Update the records below so that each "Instruction" becomes "Directive", and leave every other line and character unchanged.

──────── DATASET EXCERPTS

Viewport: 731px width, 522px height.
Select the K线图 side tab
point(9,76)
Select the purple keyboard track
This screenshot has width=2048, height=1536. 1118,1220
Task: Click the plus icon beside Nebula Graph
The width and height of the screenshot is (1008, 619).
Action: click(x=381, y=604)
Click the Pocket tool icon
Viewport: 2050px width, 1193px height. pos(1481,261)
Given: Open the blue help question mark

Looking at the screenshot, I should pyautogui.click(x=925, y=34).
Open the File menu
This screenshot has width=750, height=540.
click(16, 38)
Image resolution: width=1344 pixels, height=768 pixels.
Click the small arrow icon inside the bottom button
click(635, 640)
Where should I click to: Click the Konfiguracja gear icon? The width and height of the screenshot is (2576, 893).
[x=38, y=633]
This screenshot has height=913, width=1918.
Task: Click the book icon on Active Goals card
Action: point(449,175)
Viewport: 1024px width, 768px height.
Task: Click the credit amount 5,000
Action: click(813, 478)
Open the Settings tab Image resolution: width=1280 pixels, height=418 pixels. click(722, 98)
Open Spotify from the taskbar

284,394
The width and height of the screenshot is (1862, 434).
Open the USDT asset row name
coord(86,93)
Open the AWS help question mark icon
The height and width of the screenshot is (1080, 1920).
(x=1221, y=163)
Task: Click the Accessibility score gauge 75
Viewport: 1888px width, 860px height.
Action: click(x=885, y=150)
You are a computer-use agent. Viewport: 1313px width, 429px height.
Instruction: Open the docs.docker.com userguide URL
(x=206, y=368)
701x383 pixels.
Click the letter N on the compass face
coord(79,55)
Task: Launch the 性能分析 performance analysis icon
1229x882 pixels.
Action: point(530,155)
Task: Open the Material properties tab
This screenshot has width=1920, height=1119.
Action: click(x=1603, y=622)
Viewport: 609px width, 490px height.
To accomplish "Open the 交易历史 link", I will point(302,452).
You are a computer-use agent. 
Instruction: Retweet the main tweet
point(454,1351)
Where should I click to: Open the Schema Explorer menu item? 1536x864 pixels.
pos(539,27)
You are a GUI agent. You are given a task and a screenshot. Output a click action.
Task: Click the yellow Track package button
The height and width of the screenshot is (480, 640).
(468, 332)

────────────────

EXERCISE RESPONSE:
Viewport: 731px width, 522px height.
Select the K线图 side tab
point(9,76)
Select the purple keyboard track
This screenshot has width=2048, height=1536. 1118,1220
Task: Click the plus icon beside Nebula Graph
The width and height of the screenshot is (1008, 619).
Action: click(x=381, y=604)
Click the Pocket tool icon
Viewport: 2050px width, 1193px height. pos(1481,261)
Given: Open the blue help question mark

Looking at the screenshot, I should pyautogui.click(x=925, y=34).
Open the File menu
This screenshot has width=750, height=540.
click(16, 38)
Image resolution: width=1344 pixels, height=768 pixels.
Click the small arrow icon inside the bottom button
click(635, 640)
Where should I click to: Click the Konfiguracja gear icon? The width and height of the screenshot is (2576, 893).
[x=38, y=633]
This screenshot has height=913, width=1918.
Task: Click the book icon on Active Goals card
Action: point(449,175)
Viewport: 1024px width, 768px height.
Task: Click the credit amount 5,000
Action: click(813, 478)
Open the Settings tab Image resolution: width=1280 pixels, height=418 pixels. click(722, 98)
Open Spotify from the taskbar

284,394
The width and height of the screenshot is (1862, 434).
Open the USDT asset row name
coord(86,93)
Open the AWS help question mark icon
The height and width of the screenshot is (1080, 1920).
(x=1221, y=163)
Task: Click the Accessibility score gauge 75
Viewport: 1888px width, 860px height.
Action: click(x=885, y=150)
You are a computer-use agent. Viewport: 1313px width, 429px height.
Directive: Open the docs.docker.com userguide URL
(x=206, y=368)
701x383 pixels.
Click the letter N on the compass face
coord(79,55)
Task: Launch the 性能分析 performance analysis icon
1229x882 pixels.
Action: point(530,155)
Task: Open the Material properties tab
This screenshot has width=1920, height=1119.
Action: click(x=1603, y=622)
Viewport: 609px width, 490px height.
To accomplish "Open the 交易历史 link", I will point(302,452).
You are a computer-use agent. 
Directive: Retweet the main tweet
point(454,1351)
Where should I click to: Open the Schema Explorer menu item? 1536x864 pixels.
pos(539,27)
You are a GUI agent. You are given a task and a screenshot. Output a click action.
Task: Click the yellow Track package button
The height and width of the screenshot is (480, 640).
(468, 332)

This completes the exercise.